Morning Report: The labor economy begins to weaken.

Vital Statistics:

 LastChange
S&P futures4,00140.50
Oil (WTI)89.102.51
10 year government bond yield 3.22%
30 year fixed rate mortgage 5.91%

Stocks are higher this morning after the jobs report showed a deterioration in the labor market. Bonds and MBS are up.

The economy added 315,000 jobs in August, according to the BLS. This was a touch above the 293,000 consensus number, but a big decrease from the 526,000 that were reported in July. The unemployment rate ticked up 0.2% to 3.7%. The labor force participation rate increased to 61.4% from 61.1%, so this uptick in unemployment was driven by both an increase in the unemployed and an increase in the labor force. Average hourly earnings rose 5.1% YOY.

Overall, this report shows the Fed is finally getting some traction in slowing down the economy. Bonds took the report with a sigh of relief and stock have rallied as well.

The Fed Funds futures got a little more dovish after the report, with the Sep futures seeing a 62% chance of 75 basis points and a 38% chance of 50. The December futures are now handicapping a 40% chance of an end-of-year rate of 3.5%-3.75% and a 56% chance of 3.75%-4.0%.

It bears repeating that monetary policy acts with about a 6-9 month lag, so the big increases of the past couple of months have yet to impact the economy.

Home Prices rose 7.4% QOQ and 16.7% YOY according to the Clear Capital Home Data Index. The Northeast had the biggest quarterly growth at 11.6%. The Northeast and the Midwest have been laggards since the housing recovery began. The West looks like it is beginning to decelerate after torrid growth.

Note the Clear Capital index is about a month ahead of Case-Shiller and FHFA.

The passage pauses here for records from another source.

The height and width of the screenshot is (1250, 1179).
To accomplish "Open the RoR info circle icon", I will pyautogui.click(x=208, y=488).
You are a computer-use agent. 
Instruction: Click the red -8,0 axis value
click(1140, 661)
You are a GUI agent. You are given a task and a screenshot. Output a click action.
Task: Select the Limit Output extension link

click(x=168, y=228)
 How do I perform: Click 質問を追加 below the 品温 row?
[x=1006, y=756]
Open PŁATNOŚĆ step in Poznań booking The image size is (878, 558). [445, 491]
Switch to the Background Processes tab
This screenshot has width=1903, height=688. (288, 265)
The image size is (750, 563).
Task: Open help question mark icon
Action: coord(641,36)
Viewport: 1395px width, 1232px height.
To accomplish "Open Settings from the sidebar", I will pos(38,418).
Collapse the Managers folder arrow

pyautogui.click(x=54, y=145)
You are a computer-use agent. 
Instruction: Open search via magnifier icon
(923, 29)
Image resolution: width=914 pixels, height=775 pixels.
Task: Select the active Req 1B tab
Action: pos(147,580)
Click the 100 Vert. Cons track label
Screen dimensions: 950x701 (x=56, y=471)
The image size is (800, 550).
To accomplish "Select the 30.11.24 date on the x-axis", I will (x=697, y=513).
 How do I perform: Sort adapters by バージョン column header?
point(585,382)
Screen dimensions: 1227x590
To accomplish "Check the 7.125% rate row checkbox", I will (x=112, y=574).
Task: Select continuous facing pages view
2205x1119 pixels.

Construction spending fell 0.4% MOM and rose 8.4% YOY, according to Census. Residential construction fell 1.5% MOM and but is still up 14% YOY.

The median mortgage payment is approaching 150% of the typical rent payment, which is the biggest differential since 2009. In early 2020, the payments were roughly equal. This differential is a huge driver of the rent versus buy decision and is one of the reasons why purchase activity is slowing.

That said, it appears that home price appreciation is at least decelerating and the apartment REITs are all reporting mid-teens increases in rents for new tenants. So as rents rise and (hopefully) rates work back downwards that differential should close.

The combination of rising rates and rising prices have simply priced a lot of people out of the market.